PROBLEM LINK:
DIFFICULTY:
Medium - Hard
PREREQUISITS:
DP , Finite Automata/KMP , Bitmasking
PROBLEM:
Given positive integers $N$, $K$ and $M$, count how many binary strings $S$ of length $N$ exist such that there exist more than $M$ indices $i$ such that $LCP(S[1, i], S[i + 1, N]) ≥ K$ and $1 ≤ i < N$.
QUICK EXPLANATION :-
The problem is equivalent to finding the numbers of strings such that number of occurrence of $S[1,k] in S[k+1,N]$ is $>M$. We will fix the first $k$ bits by using a k-bit mask and solve the problem for each mask differently. Each problem can be solved by using a simple dp having a count of the number of occurrences till now, and the current match of the string alongwith the length. Then either add $0$ or $1$ . The complexity is $ O( 2^K * K * N * M)$.
DETAILED SOLUTION:-
For any string first lets find number of $i$ such that $LCP(S[1, i], S[i + 1, N]) ≥ K$ and $1 ≤ i < N$. If $LCP(S[1, i], S[i + 1, N]) ≥ K$, then it means that $S[i+1,i+K] = S[1,K]$. So basically if for a fixed $K$, this is equal to the number of occurrence of $S[1,k]$ in $S[k+1,N]$. Now for given $N,M,K$ we need to find number of binary strings in which the count of such occurrences are $>M$.
Since $K<=10$. We can solve the problem for each possible $S[1,k]$ ($2^k$ different strings). Let us denote $S[1,k]$ with a bitmask ‘mask’ and solve the subproblem differently for each mask and sum up the result. Now we will use dp to find out the no of such strings of length $N-K$ , in which the mask occurs $>M$ times.
Let $dp[len][matchCount][prefixMatch]$ denote the count of strings of length $len$ , which have the $mask$ occuring in them exactly $matchCount$ times and currently suffix of maximum length $prefixMatch$ matches the prefix of same length of mask.

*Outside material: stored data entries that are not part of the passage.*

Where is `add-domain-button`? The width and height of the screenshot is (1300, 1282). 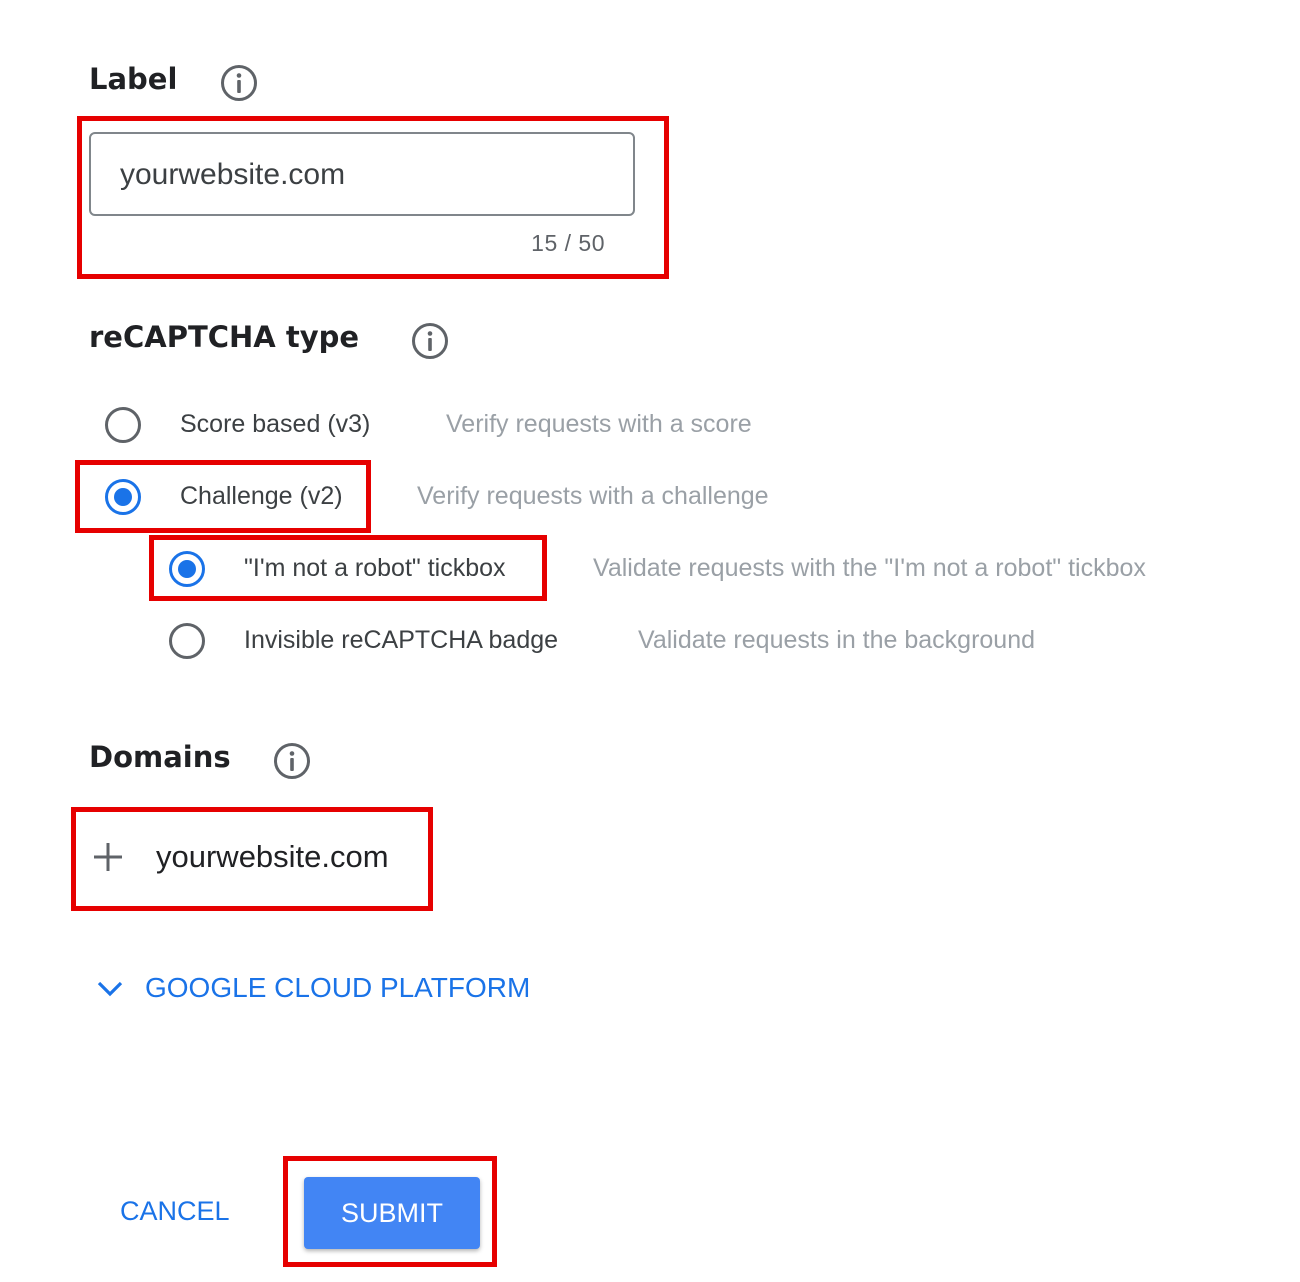 add-domain-button is located at coordinates (108, 857).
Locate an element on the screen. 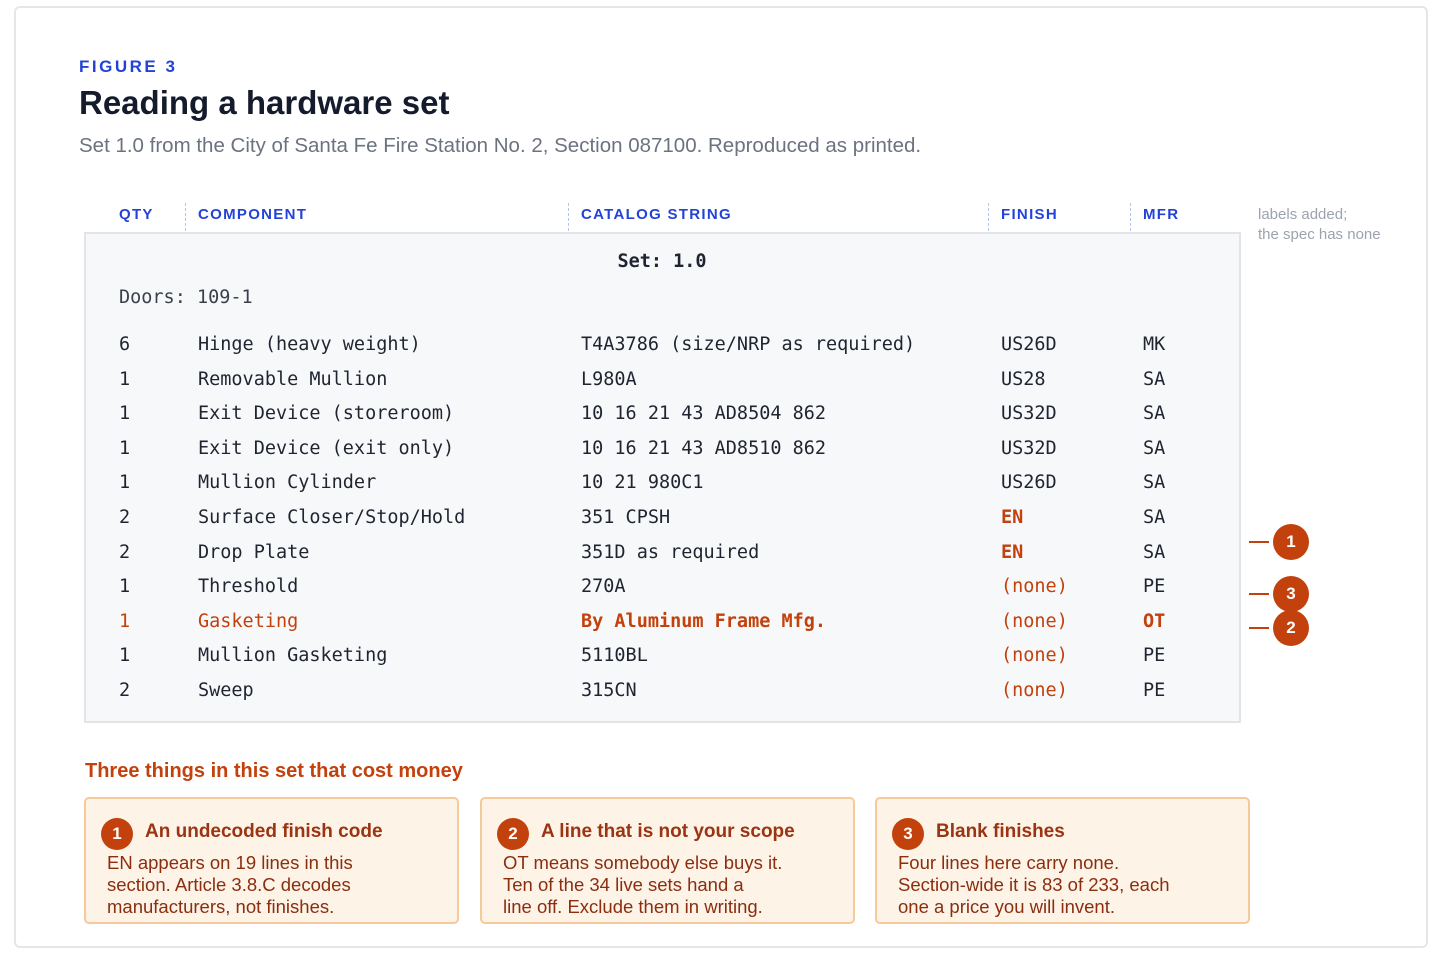 This screenshot has height=975, width=1455. callout-line: Section-wide it is 83 of 233, each is located at coordinates (1034, 884).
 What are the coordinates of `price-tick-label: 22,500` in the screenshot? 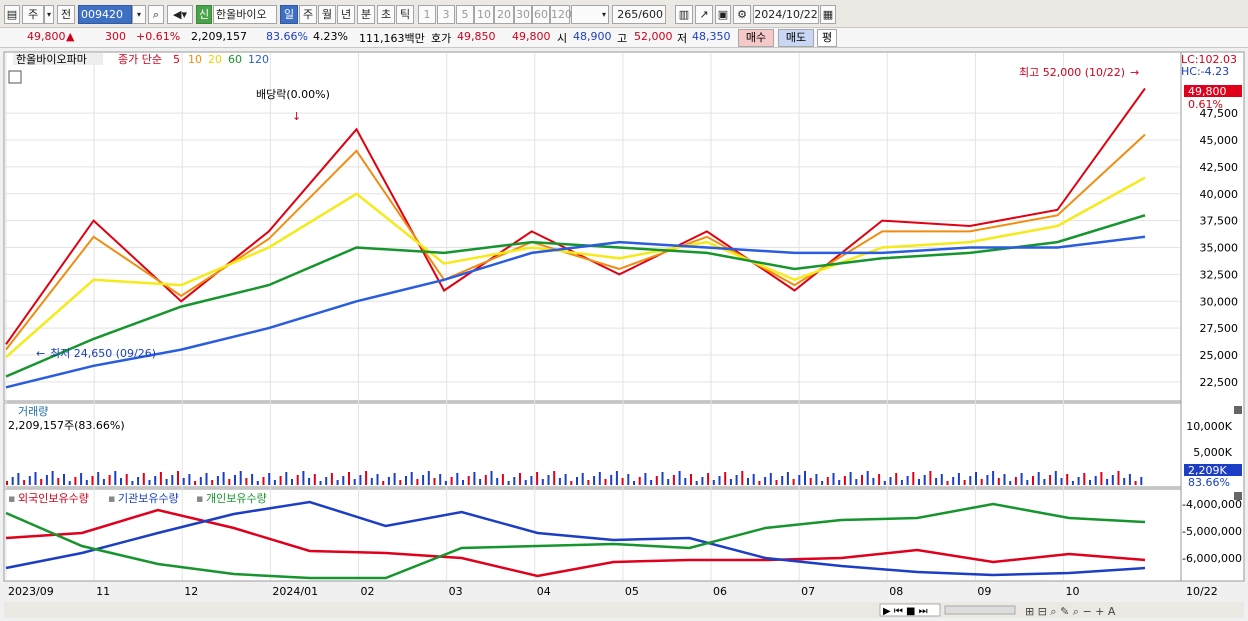 It's located at (1220, 382).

For the $prefixMatch$ part, we we can use Finite Automata. I guess it can also be done by modifying KMP. Finite automata is more suitable and easy to visualize for this problem. You can read more about pattern matching from finite automata online. For the current prefix of the string, it keeps track of the max length suffix that matches the some prefix of the pattern. We create a transition table $state[a][b]$ for each mask, in which $a$ stands for the current state and $b$ stands for the next character. Now $state[a][b]$ denotes the next state in which it transitions. Here the index of the state denotes the maximum length prefix of pattern which matches with some suffix of the string.
Now whenever a compete match occurs we can update $matchCount$. And sum $dp[N-K][x][y]$ for all $x>M$ , and all $y$. The transitions are as follows:-
dp[a+1][b+(states[str][c][0]==k?1:0)][states[str][c][0]] += (dp[a][b][c]);
dp[a+1][b+(states[str][c][1]==k?1:0)][states[str][c][1]] += (dp[a][b][c]);
where $states[str][x][y]$ denotes the value of $state[x][y]$ for $mask str$.